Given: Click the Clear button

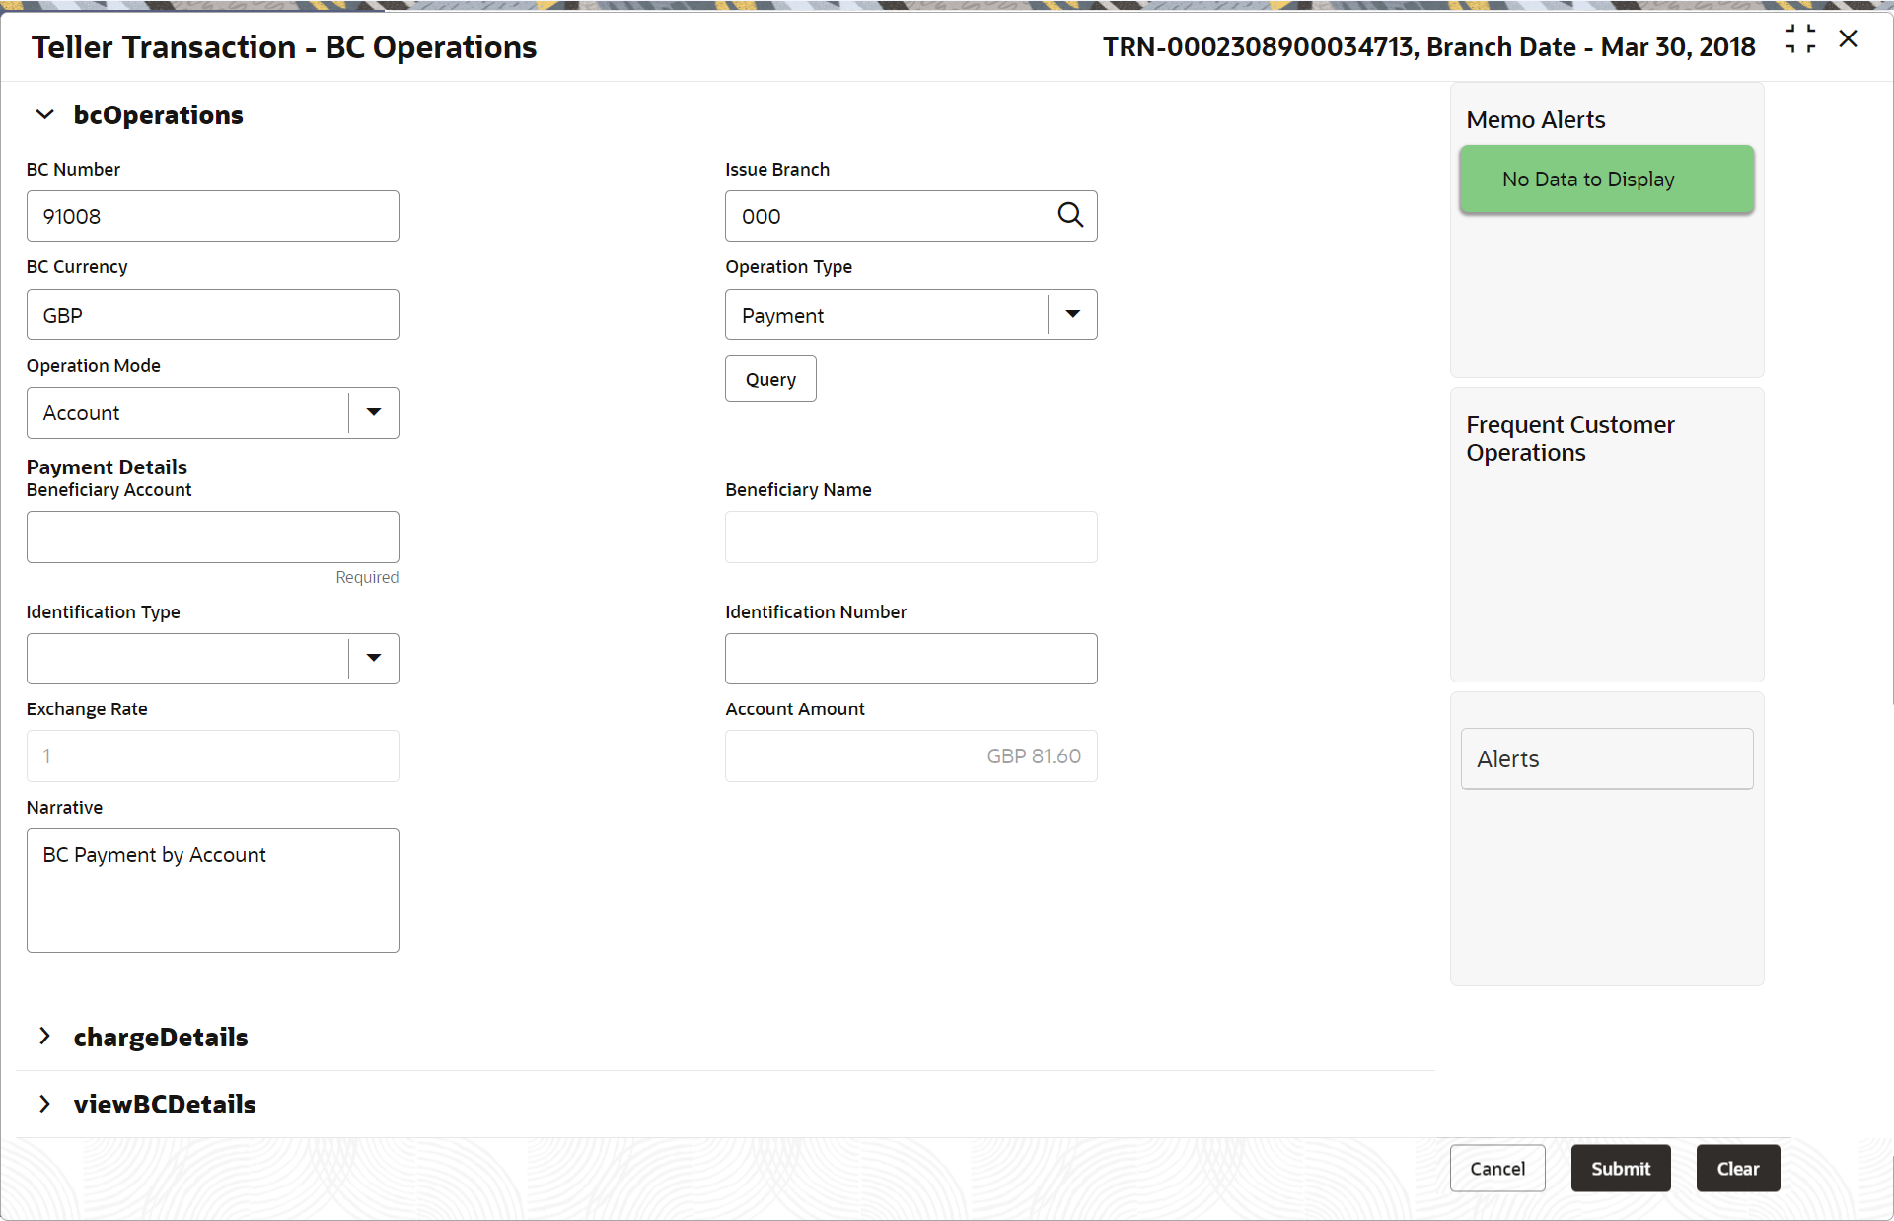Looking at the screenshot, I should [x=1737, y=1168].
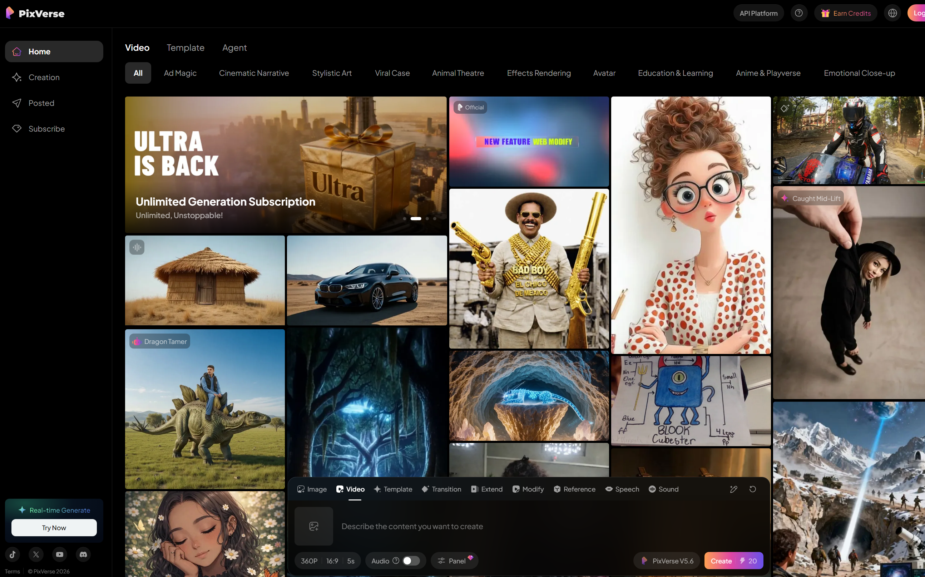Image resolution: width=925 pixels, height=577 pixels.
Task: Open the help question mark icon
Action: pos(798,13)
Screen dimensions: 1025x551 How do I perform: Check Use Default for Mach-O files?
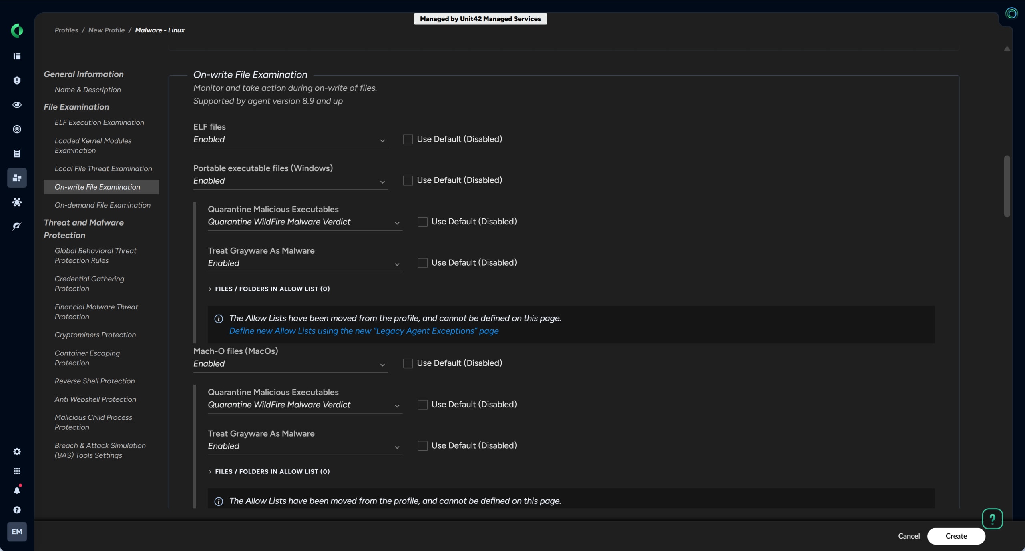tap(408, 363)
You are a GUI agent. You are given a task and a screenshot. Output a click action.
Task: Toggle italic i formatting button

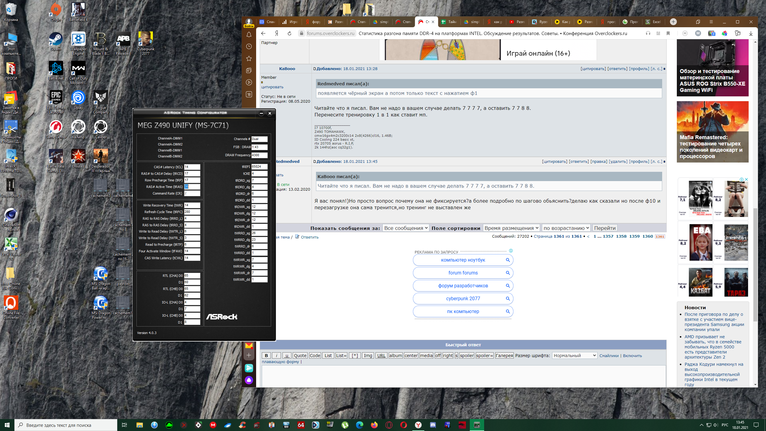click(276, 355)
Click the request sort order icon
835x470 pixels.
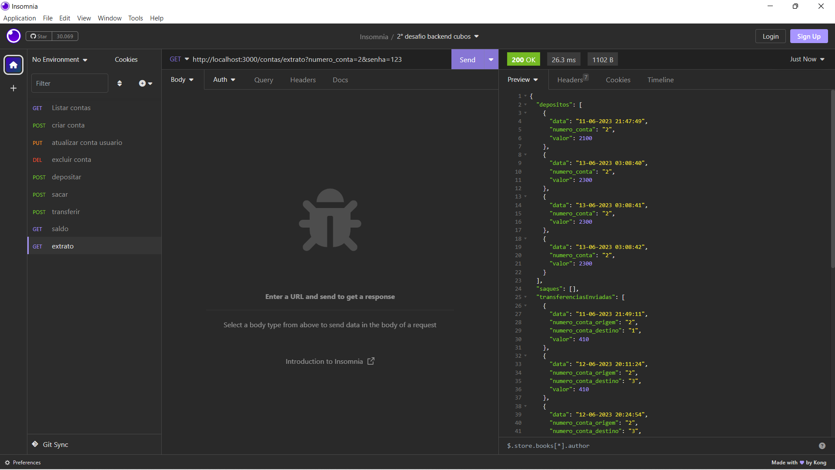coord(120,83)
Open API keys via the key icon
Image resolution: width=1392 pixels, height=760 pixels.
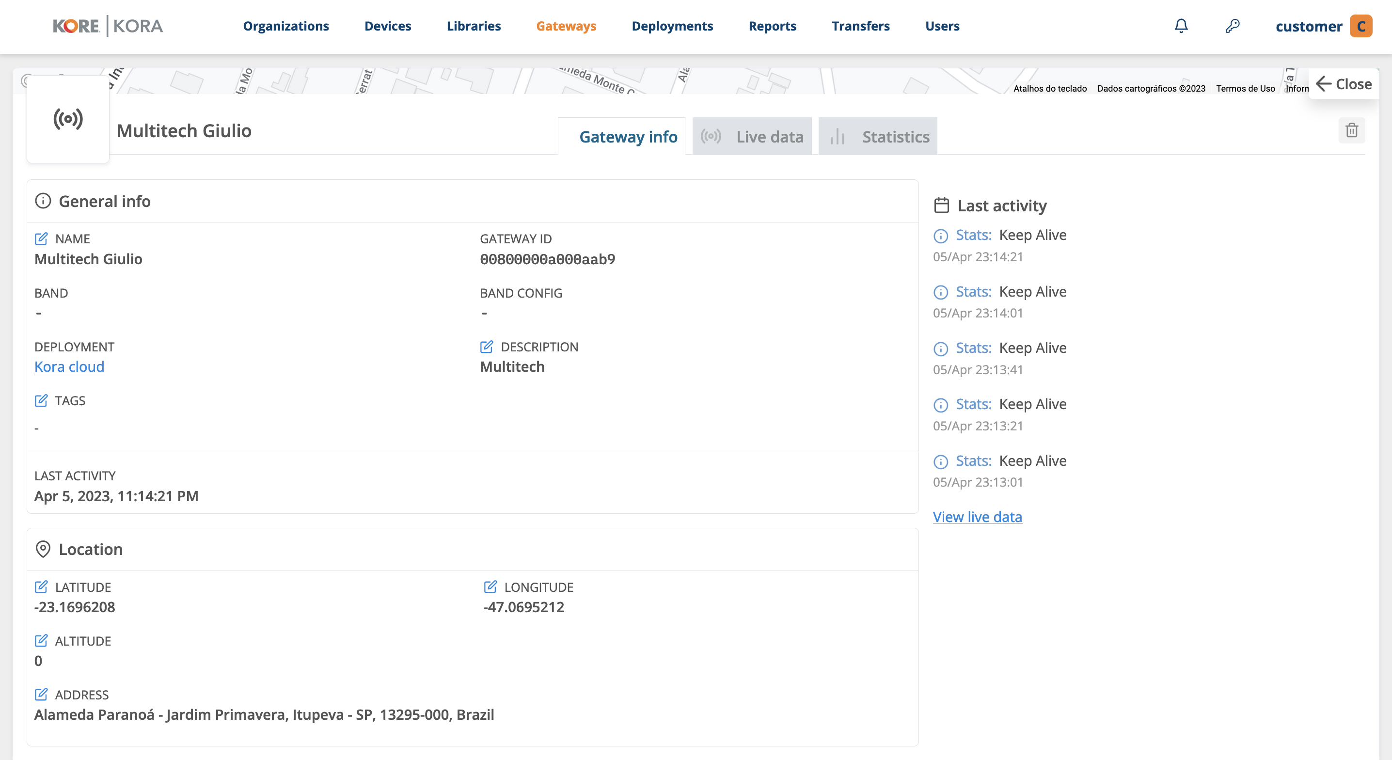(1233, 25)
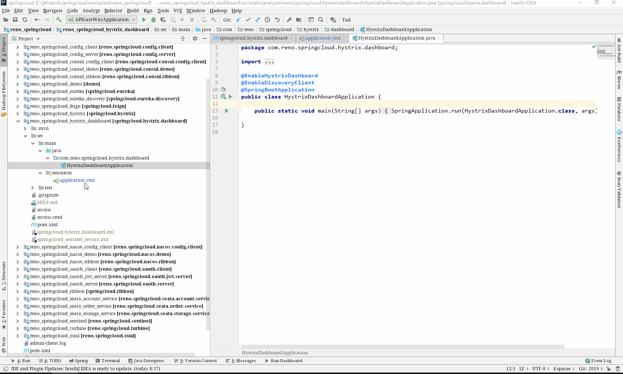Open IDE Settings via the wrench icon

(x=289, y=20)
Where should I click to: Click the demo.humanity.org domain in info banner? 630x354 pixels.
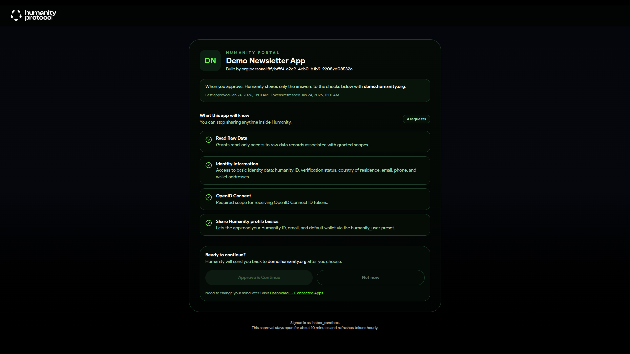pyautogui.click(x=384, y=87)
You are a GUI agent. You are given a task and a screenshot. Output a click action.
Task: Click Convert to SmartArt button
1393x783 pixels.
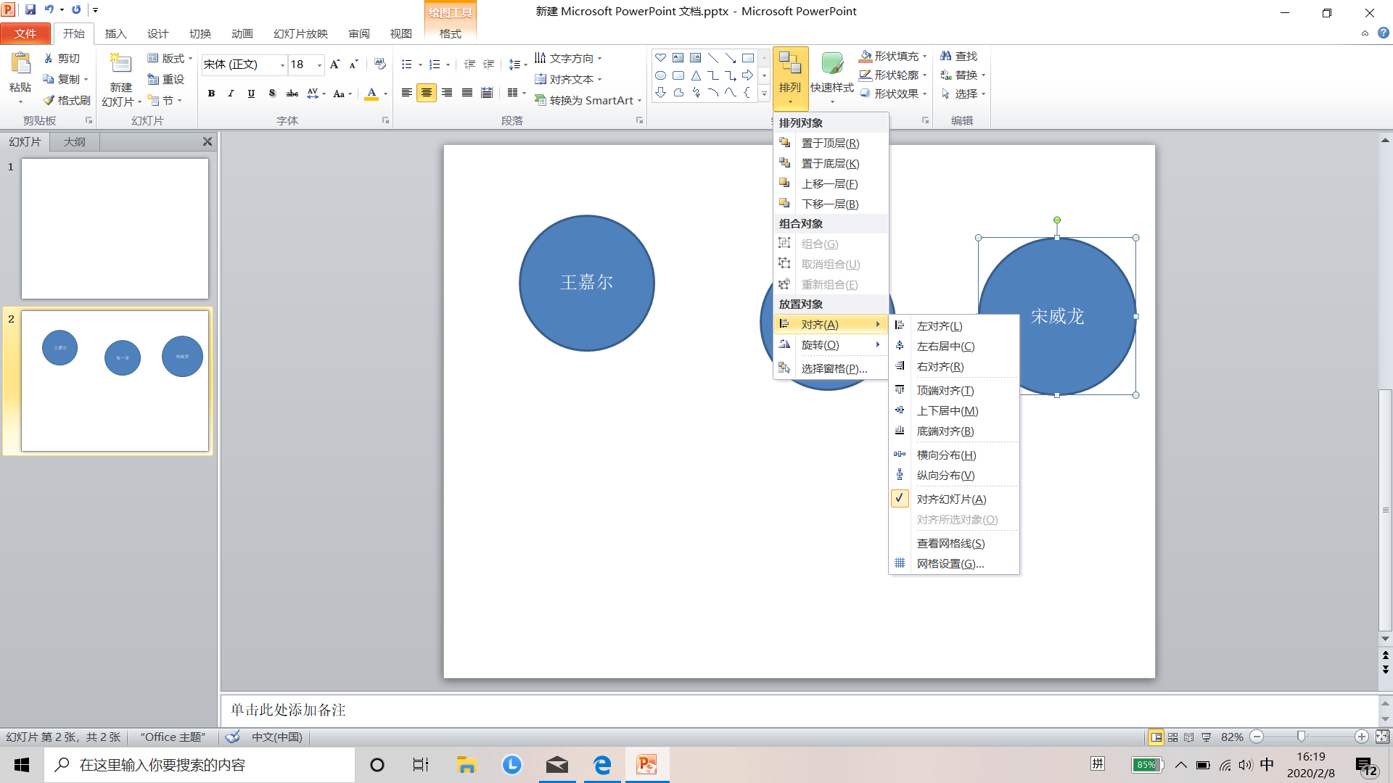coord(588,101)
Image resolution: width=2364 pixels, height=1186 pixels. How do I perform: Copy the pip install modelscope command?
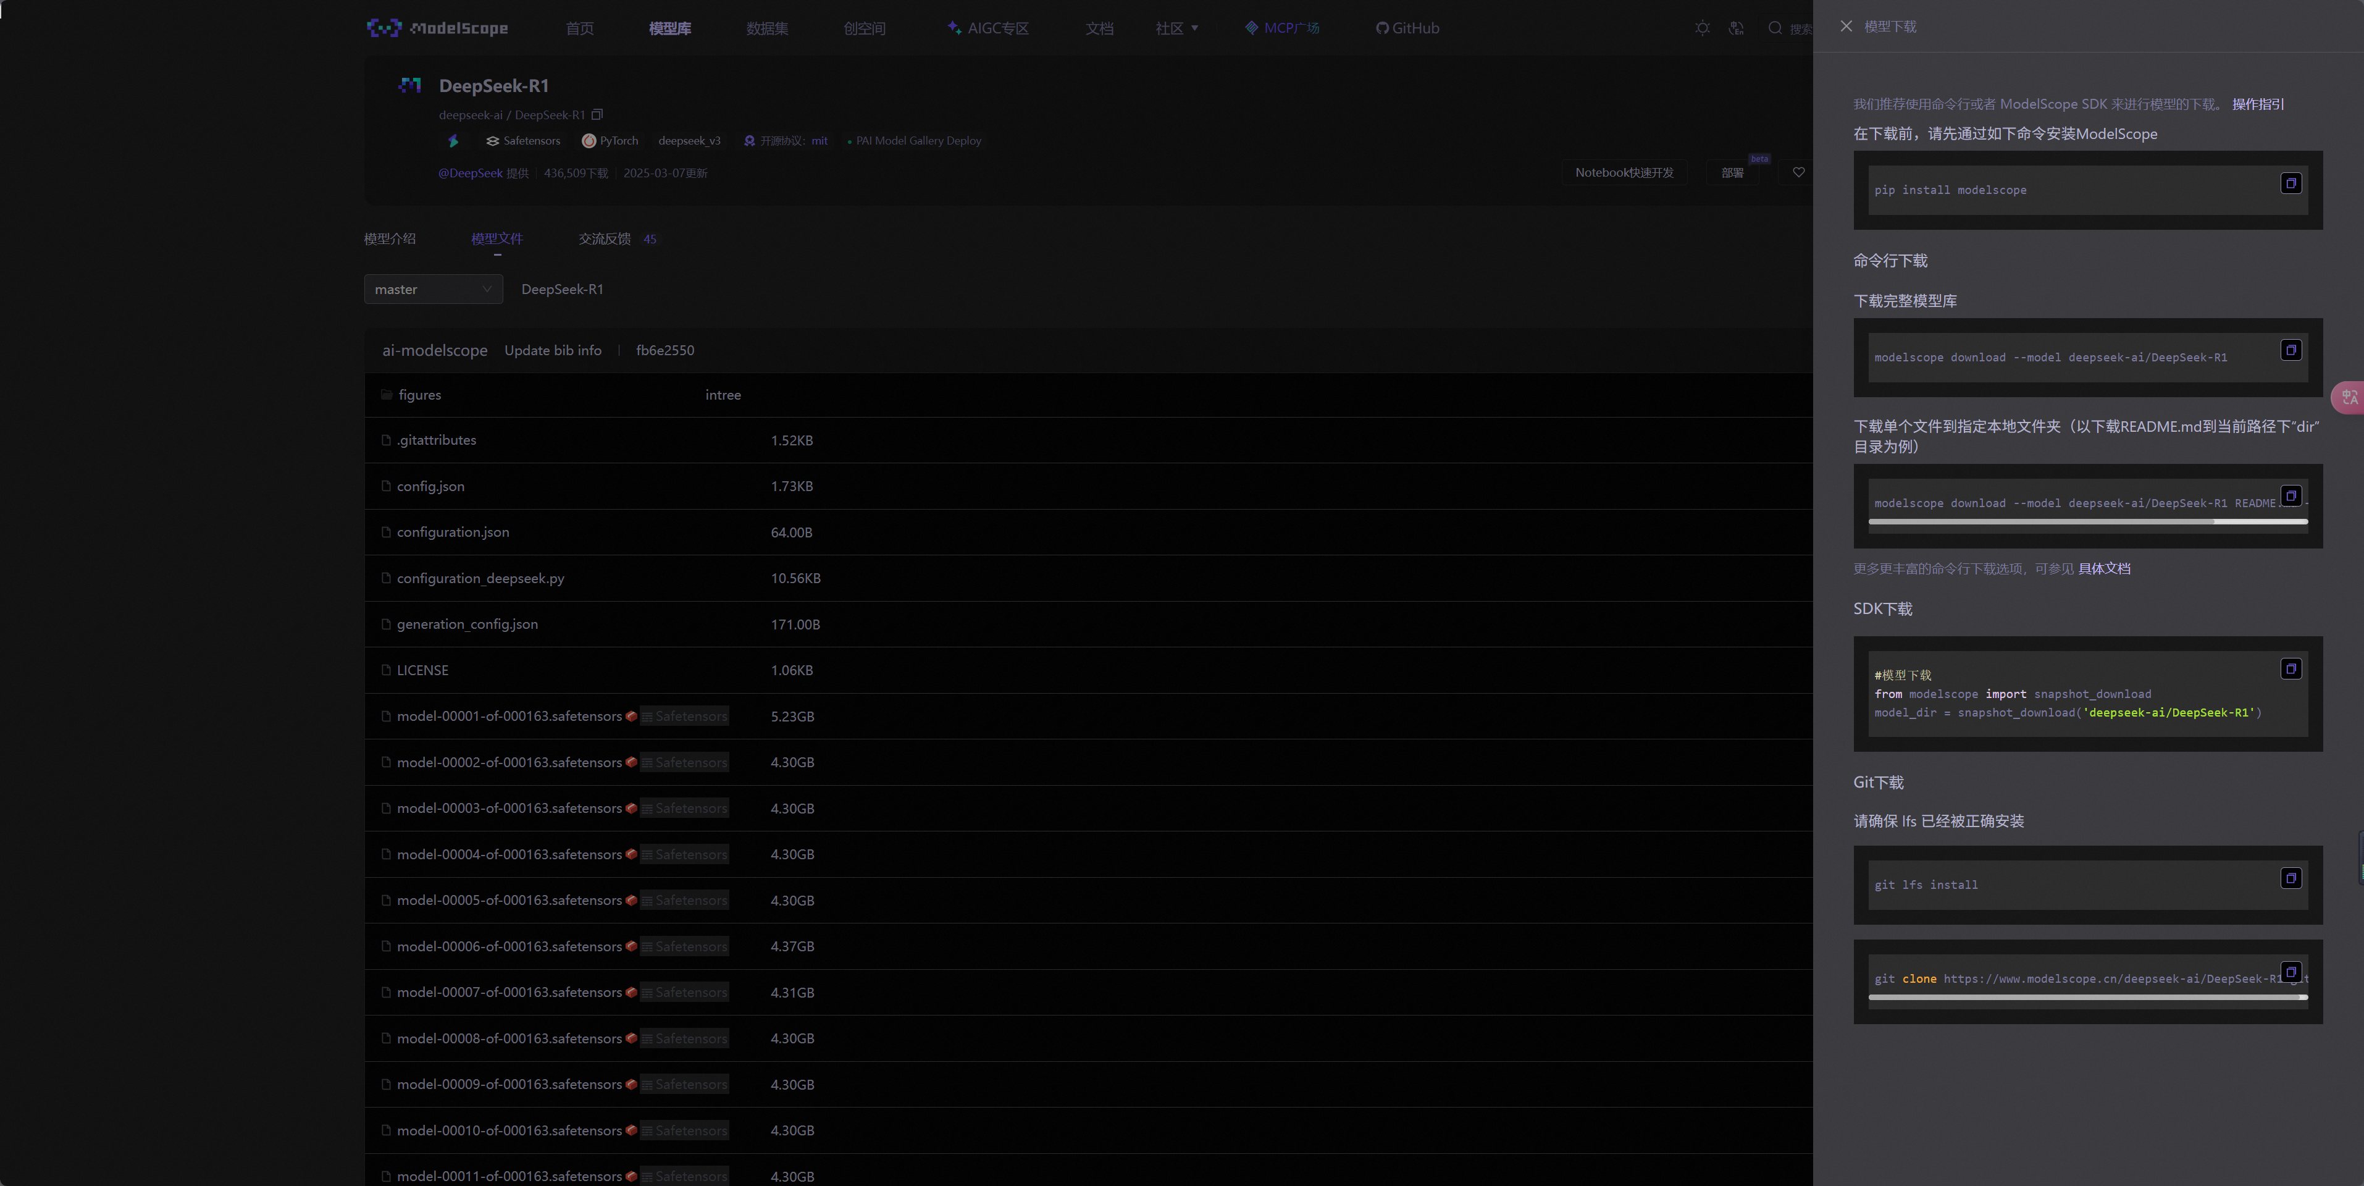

▸ **Exercise details**
Keep the pictures out of your copy. Copy only the lines from the line that holds "Screen dimensions: 1025x551" through the last line of the listing above, both included.

▸ **Task solution**
Screen dimensions: 1025x551 How do I perform: Check Use Default for Mach-O files?
tap(408, 363)
You are a GUI agent. You are given a task and a screenshot. Output a click action.
Task: Toggle italic i formatting button

click(276, 355)
Click the request sort order icon
835x470 pixels.
coord(120,83)
Open API keys via the key icon
Image resolution: width=1392 pixels, height=760 pixels.
(1233, 25)
Open IDE Settings via the wrench icon

(x=289, y=20)
Where should I click to: Click the demo.humanity.org domain in info banner? 630x354 pixels.
pyautogui.click(x=384, y=87)
You are a GUI agent. You are given a task and a screenshot. Output a click action.
Task: Click Convert to SmartArt button
1393x783 pixels.
coord(588,101)
Image resolution: width=2364 pixels, height=1186 pixels. How do I perform: Copy the pip install modelscope command?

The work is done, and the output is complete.